L'italien a remplacé très tôt le pronom personnel
régime atone par un adverbe de lieu :
ci =
ecce-hic. Il a fait aussi de
ne issu de
inde (adverbe de lieu) un
complément atone de moi :
Lo
salire omai ne parrà gioco (Dante).
Génitif : mĕi
Il n'existait pas de forme indoeuropéenne du génitif pour
ces pronoms. Le sanskrit a utilisé la forme
mē du datif, le grec
a employé la désinence
*syo
des démonstratifs
meio
sur le radical de l'accusatif. Quant au latin, il utilise une forme
mei
où l'adjectif possessif
meus
peut s'analyser au génitif.
La forme
mis citée par
Priscien peut s'analyser comme une
réfection sur les noms.
Datif : mĭhĭ
La forme
mĭhĭ résulte
d'un affaiblissement de
mīhī .
La
désinence casuelle est mal expliquée, elle ne correspond
pas à celles des deuxième et troisième personnes
(tibi, sibi), mais elle a un correspondant en ombrien mehe et en
sanskrit
mahyam (<
*me-hy-e/am). Le morphème
*-hey dans
*mehei
pourrait venir de
*me-(b)hey.
Le latin présente encore une
forme réduite
mī,
notamment chez Cicéron. C'est cette
dernière forme que l'on trouve dans les parlers du nord et
de l'est à la place de moi, ou en italien encore.
L'espagnol utilise
mí
comme régime accentué après préposition, le
portugais
mim par
développement phonétique à partir du XV
e
s. Des formes composées avec
cum sont apparues de bonne heure :
conmigo (et aussi
contigo, consigo,
anciennement
consico, ainsi
que
connusco, convusco), en
ancien
portugais,
mego, migo. Ces
dernières ont été refaites en
comigo,
comtigo. Il s'agit d'une forme pléonastique. En italien,
la forme
meco (et aussi
teco, seco, poétiquement
nosco, vosco) est restée
simple.
Le pronom subit l'enclise en italien et il se soude au verbe à
l'impératif (
dimmi),
mais encore après l'infinitif et le gérondif. Cette forme
était courante au XIII
e s. et chez Dante. Il s'agit
de la conservation d'un état du bas-latin.

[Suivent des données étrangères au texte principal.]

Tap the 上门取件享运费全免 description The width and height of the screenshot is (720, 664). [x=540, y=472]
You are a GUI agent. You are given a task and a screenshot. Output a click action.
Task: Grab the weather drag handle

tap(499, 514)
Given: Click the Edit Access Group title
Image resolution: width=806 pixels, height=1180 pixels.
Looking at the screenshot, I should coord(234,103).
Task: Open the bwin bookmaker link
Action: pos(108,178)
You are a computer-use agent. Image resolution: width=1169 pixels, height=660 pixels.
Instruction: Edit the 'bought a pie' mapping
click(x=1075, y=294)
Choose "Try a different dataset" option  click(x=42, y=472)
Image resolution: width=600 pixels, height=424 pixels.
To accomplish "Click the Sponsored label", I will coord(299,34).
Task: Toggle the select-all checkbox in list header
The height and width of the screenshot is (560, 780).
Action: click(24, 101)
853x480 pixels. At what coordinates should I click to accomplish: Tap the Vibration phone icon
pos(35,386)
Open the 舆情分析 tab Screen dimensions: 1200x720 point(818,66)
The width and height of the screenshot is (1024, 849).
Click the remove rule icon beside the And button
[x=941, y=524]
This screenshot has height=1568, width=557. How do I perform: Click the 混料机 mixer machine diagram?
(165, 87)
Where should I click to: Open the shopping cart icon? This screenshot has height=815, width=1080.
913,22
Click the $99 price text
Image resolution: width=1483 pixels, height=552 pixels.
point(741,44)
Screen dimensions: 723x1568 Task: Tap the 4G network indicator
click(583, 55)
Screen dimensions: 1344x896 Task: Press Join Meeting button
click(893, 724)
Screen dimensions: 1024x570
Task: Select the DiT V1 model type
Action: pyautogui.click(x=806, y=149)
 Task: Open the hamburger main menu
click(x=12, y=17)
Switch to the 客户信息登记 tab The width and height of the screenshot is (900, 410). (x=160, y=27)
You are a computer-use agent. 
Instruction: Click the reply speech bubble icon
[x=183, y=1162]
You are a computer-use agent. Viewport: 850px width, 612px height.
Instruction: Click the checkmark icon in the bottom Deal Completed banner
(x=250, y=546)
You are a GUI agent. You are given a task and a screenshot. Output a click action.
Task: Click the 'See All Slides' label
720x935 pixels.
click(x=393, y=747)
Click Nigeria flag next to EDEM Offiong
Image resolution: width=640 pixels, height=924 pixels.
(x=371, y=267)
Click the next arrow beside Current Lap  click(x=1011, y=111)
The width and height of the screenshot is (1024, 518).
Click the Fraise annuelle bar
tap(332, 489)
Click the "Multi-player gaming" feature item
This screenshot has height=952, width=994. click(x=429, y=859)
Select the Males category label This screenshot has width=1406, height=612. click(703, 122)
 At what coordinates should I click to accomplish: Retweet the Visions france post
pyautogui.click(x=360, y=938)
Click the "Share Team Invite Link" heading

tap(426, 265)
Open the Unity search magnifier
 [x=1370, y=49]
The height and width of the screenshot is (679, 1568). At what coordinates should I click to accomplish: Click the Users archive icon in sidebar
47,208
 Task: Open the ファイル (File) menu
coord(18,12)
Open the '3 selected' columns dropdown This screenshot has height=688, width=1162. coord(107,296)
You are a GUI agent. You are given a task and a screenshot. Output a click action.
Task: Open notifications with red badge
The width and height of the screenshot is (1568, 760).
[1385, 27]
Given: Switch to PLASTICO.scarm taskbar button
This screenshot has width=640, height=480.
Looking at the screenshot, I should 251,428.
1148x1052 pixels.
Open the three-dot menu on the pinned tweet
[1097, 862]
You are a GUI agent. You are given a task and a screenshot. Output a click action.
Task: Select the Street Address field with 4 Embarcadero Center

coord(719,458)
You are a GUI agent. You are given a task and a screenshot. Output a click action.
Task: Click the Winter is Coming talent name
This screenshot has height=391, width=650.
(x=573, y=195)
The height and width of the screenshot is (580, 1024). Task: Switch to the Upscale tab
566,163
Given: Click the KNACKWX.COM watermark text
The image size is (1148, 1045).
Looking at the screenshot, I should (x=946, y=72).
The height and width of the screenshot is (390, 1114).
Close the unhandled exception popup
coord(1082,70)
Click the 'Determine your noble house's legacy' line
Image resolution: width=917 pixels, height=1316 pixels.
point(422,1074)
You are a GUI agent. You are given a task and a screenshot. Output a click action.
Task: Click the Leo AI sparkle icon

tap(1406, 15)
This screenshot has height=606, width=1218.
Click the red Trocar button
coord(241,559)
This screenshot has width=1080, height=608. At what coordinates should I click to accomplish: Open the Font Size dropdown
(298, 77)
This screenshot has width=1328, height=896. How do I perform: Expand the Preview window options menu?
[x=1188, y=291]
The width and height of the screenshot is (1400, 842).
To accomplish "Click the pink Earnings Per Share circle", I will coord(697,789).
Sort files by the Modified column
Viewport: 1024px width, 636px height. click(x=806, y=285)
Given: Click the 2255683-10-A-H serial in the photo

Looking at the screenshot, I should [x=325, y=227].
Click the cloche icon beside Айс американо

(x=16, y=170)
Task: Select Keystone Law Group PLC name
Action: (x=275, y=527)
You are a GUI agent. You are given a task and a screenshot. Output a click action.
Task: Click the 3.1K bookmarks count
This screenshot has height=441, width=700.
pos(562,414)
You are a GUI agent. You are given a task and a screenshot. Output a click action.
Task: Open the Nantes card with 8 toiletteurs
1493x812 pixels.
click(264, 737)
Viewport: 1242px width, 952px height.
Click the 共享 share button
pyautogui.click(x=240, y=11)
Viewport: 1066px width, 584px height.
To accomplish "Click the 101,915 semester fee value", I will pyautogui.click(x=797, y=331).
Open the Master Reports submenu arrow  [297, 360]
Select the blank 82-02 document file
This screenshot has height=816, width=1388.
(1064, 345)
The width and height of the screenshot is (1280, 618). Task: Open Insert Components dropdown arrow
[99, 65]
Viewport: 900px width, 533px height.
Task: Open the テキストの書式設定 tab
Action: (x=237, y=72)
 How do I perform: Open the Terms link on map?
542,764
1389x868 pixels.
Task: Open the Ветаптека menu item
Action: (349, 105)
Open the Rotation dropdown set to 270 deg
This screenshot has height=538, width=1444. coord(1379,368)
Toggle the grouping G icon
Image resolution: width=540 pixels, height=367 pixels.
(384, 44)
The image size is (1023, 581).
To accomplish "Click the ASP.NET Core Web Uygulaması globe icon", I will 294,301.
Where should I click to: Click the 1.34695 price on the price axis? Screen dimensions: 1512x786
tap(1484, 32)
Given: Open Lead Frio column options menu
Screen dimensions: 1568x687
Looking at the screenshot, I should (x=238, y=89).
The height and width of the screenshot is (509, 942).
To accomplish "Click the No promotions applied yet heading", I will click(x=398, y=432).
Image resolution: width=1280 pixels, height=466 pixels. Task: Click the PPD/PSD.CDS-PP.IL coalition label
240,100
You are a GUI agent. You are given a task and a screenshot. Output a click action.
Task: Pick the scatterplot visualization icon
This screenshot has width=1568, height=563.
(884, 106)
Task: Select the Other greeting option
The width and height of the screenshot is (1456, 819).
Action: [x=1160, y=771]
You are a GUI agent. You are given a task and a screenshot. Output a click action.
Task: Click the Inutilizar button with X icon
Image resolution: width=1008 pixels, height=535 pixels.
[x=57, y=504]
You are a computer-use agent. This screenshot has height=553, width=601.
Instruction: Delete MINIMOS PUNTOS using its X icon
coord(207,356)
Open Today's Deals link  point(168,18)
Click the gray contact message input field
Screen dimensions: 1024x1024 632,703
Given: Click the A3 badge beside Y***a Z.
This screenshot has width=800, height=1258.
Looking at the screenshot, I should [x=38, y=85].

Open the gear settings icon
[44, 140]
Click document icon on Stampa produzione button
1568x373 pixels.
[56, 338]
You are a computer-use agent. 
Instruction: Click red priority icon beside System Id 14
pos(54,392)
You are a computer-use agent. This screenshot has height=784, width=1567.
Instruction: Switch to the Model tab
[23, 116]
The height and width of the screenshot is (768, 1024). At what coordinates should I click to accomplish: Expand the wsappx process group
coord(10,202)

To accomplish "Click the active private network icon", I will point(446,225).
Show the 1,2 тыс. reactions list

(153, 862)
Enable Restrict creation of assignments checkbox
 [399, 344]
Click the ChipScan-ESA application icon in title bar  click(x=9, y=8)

En roumain, le datif a été conservé comme cas. Le
régime tonique
mine et
atone
îmi (allongement
de
mǎ devant consonne) sont
distincts du datif
mie. Ce
datif peut remplacer le pronom possessif comme en occitan.
En romanche, la forme accentuée du régime direct (
méi) est aussi distincte de
celle du datif (
a mi)
même si elles ont la même origine.
Ablatif : mē
Il était formé à l'aide d'une particule
-d
empruntée aux démonstratifs, sa formation est plus
tardive . Le sanskrit
mát correspond
au latin
*mēd (comme
tēd
chez Plaute,
tvát en
sanskrit, plus
sēd). C'est
pourquoi le
datif était différent du génitif contrairement
à ce qui se produit généralement pour les noms.
C'est une preuve de construction plus récente.